Adventures in the Kitchen: Caramelizing White Chocolate

When I need some chocolate inspiration, I have a couple of places I like to turn. For baking, it’s Nick Malgieri. For decadent truffles, candies, and other treats, it’s Michael Recchiuti. And for detailed, illustrated narratives on any kind of process related to making any kind of chocolate creation, or really, any kind of delicious culinary creation, it’s David Lebovitz. His books are informative, and his website is a wealth of searchable information with a blog updated nearly every day.

One recipe I found there calls for caramelized white chocolate. While I haven’t decided whether or not to go with that recipe, I knew that I had to try this. Lebovitz details the process quite well in his post on white chocolate caramelization, but I’ll post some of my (less professional) pictures and discuss my experience here.

I started with about a pound of chopped white dark chocolate on a cookie sheet.

This went into the oven, which I’d heated to 250° F, for ten minutes. It came out melted with some hints of caramelization at the edges.

I then stirred and redistributed the chocolate with a spatula.
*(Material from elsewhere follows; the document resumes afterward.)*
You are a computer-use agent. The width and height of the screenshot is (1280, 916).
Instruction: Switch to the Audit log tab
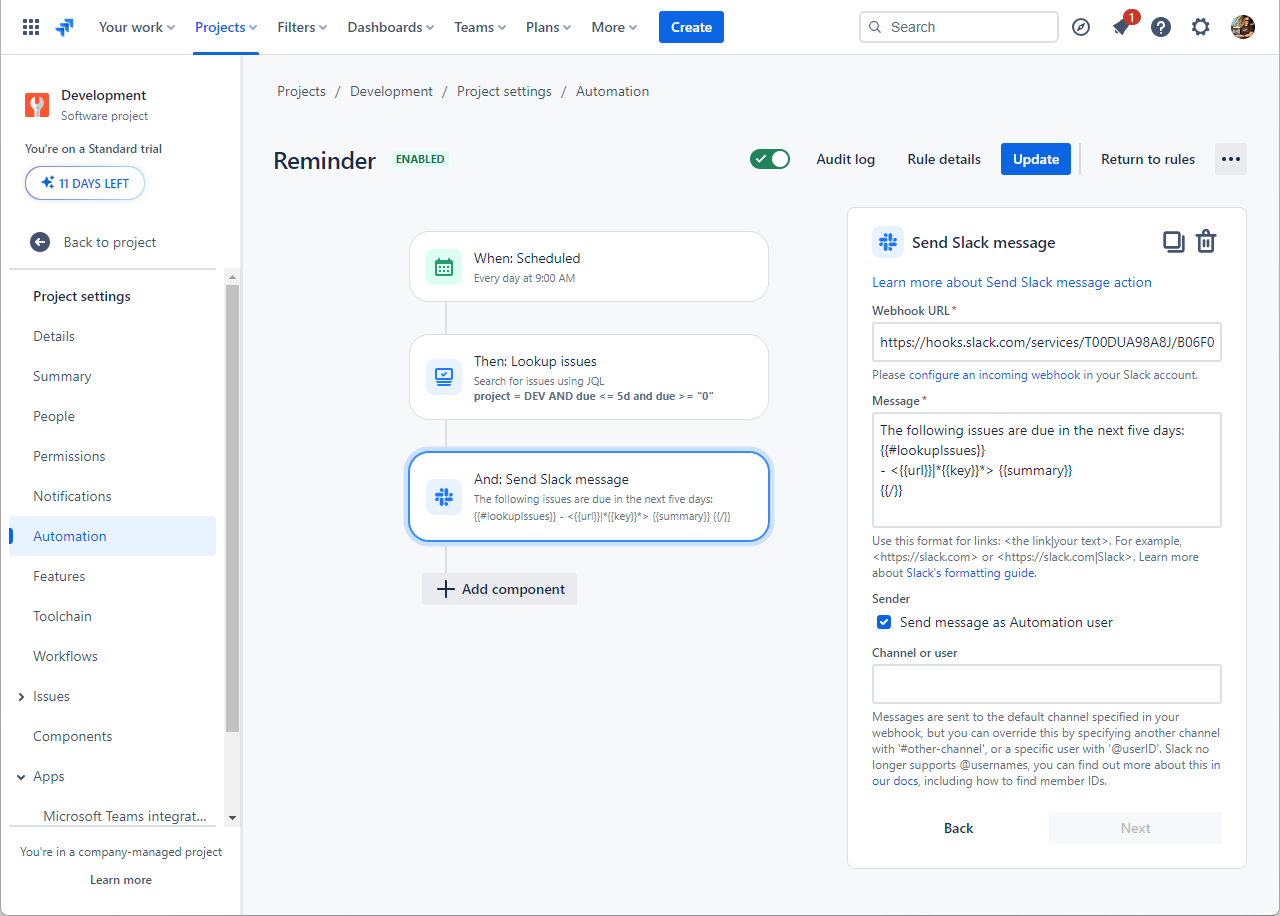845,158
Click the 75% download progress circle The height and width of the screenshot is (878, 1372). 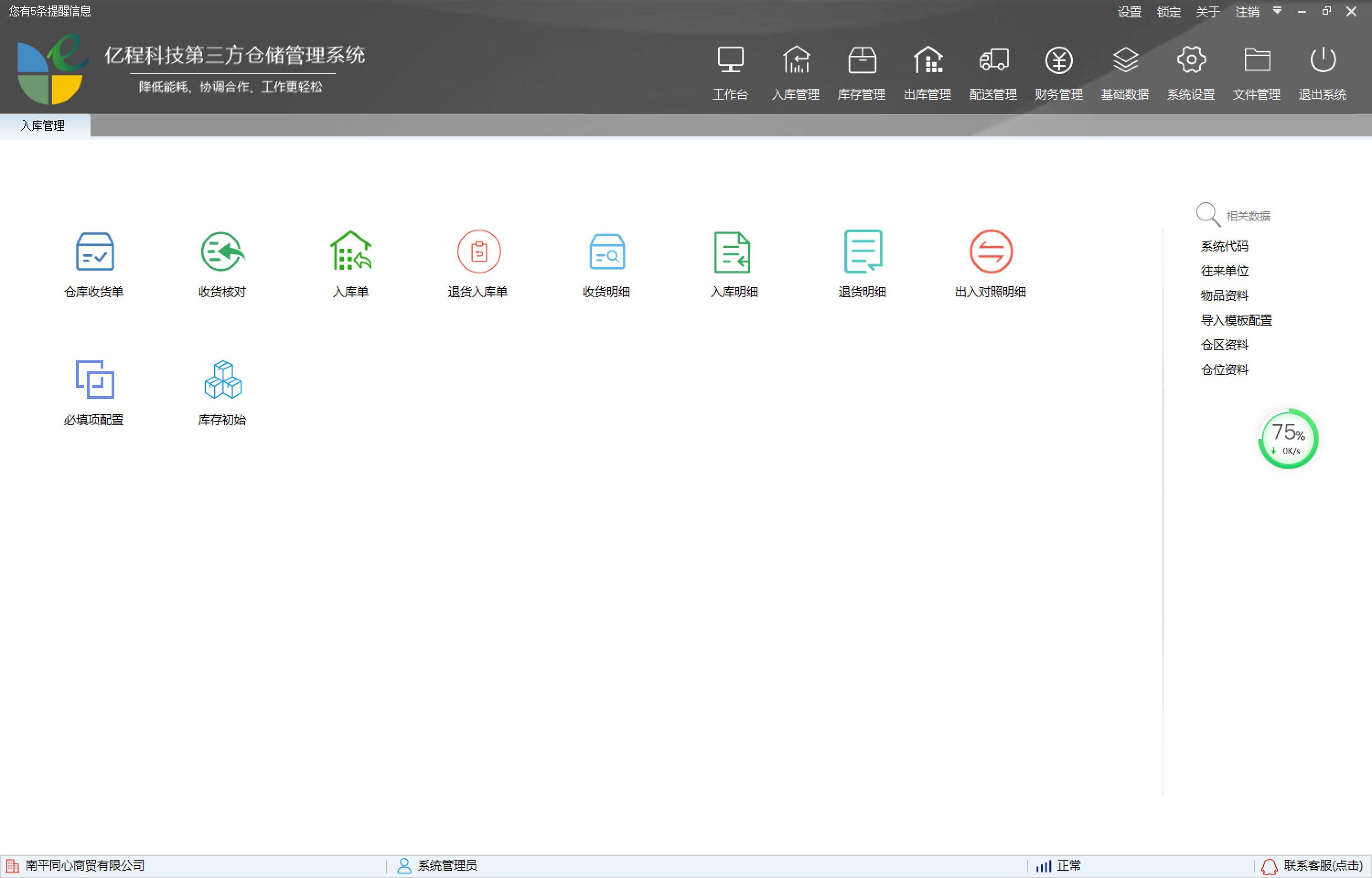click(x=1288, y=438)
Lebovitz warned that, during the process, the chocolate may look lumpy, grainy, or worse, and he was right.

I popped it back in the oven for another ten minutes, stirred and distributed again, and put it back in for about five more minutes to get it just a tad darker.

I took it out when it had the color and consistency of natural peanut butter, per the instructions. I then added a pinch of sea salt, and set this aside for a use to be determined.

Amazingly, when cooled, the caramelized white chocolate is quite smooth, and the caramel flavor is very apparent. This could work very well in a mousse, or in a cake. Updates on the final disposition of this creation are forthcoming in a future post.